Während die letzten beiden Blog-posts meiner Reise zu einigen der faszinierendsten ethnischen Stämme Äthiopiens führten, teile ich diesen letzten Beitrag in zwei unterschiedliche Themenbereiche. Zum einen in eine kulturell historische Sightseeing-Tour nach Gondar & Lalibela und zum anderen in die kühlere, noch wenige beeinflusste Bergregion der Simien Mountains.

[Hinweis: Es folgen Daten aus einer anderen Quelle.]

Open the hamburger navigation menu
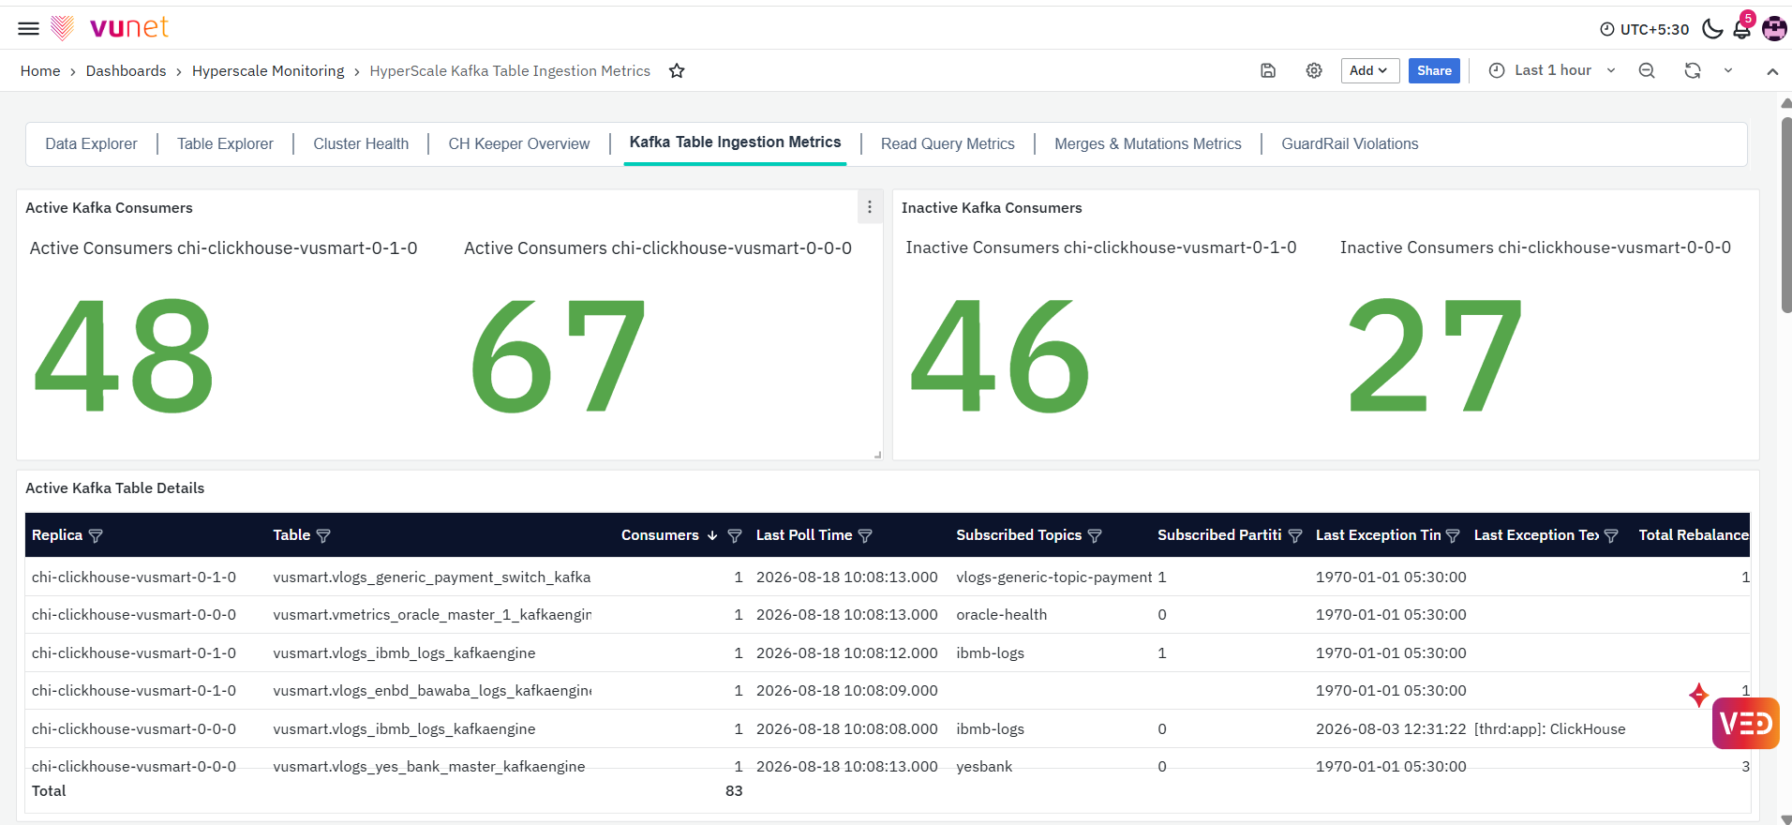 coord(29,28)
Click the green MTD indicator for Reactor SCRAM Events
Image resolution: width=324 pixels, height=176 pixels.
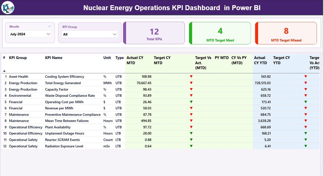tap(191, 140)
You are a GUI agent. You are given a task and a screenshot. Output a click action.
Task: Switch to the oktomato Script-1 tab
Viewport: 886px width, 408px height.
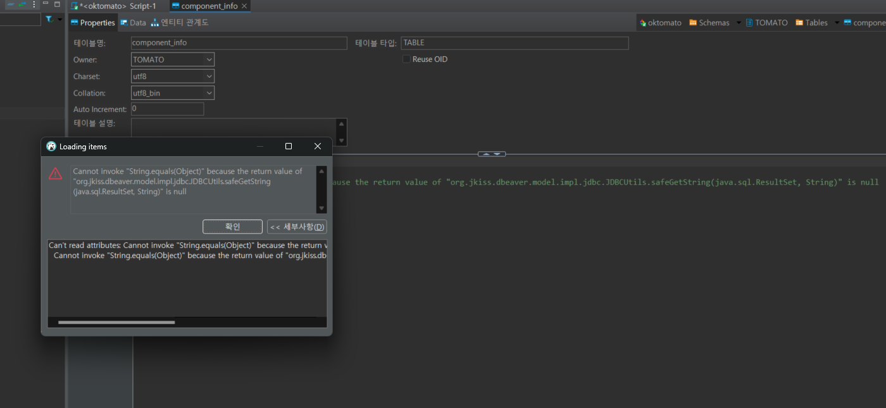[x=114, y=6]
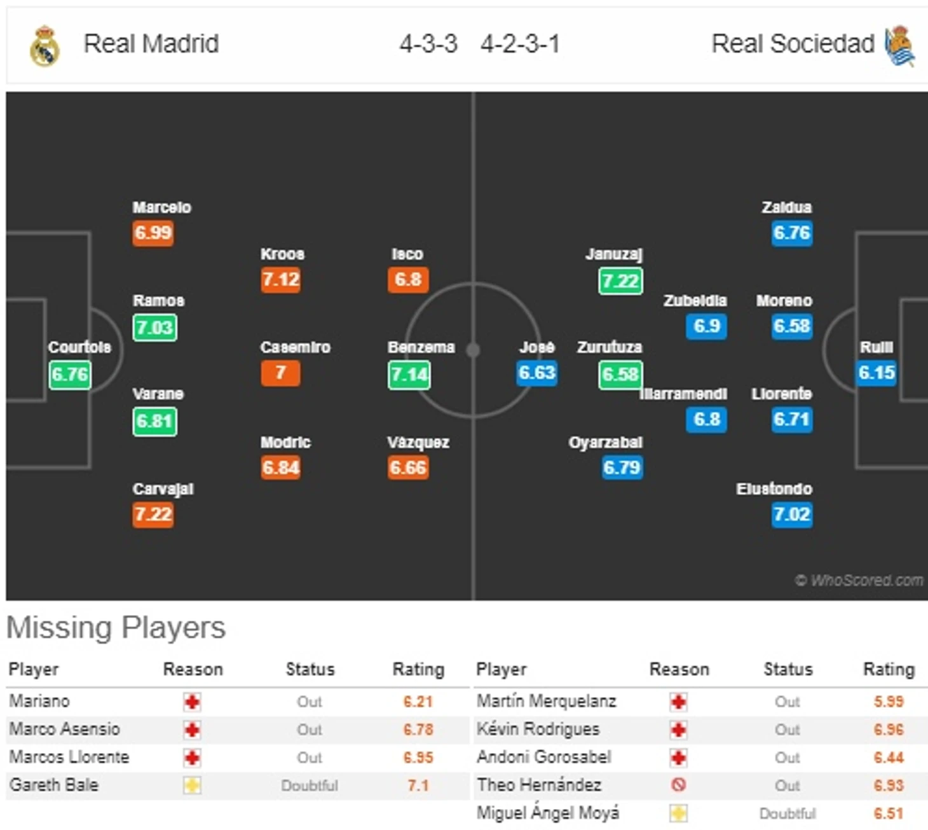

Das Foto zeigt dir den Verlauf des zweiten Abschnitts meiner Reise, durchgeführt mit Äthiopien Airlines und einem privaten Fahrer. Der erste Halt war in Bahir Dar (1830m) wo ich eine Bootsfahrt zum Tanasee, Äthiopiens größtem See, der 3673 Quadratkilometer groß und die Quelle des berühmten Blauen Nils ist. Viele der kleinen Inseln die über diesen See verstreut sind beherbergen Klosterkirchen von denen einige bereits im 14. Jahrhundert gegründet wurden. Die Wände einiger dieser Kirchen sind kunstvoll mit atemberaubenden Wandmalereien verziert. Historisches gibt es hier aber noch viel mehr zu sehen, wie das Kloster von Ura Kidane Mehret auf der Halbinsel Zeghie und die Blauen Nilfälle, die lokal als Tissisat bekannt sind („Wasser, das raucht„).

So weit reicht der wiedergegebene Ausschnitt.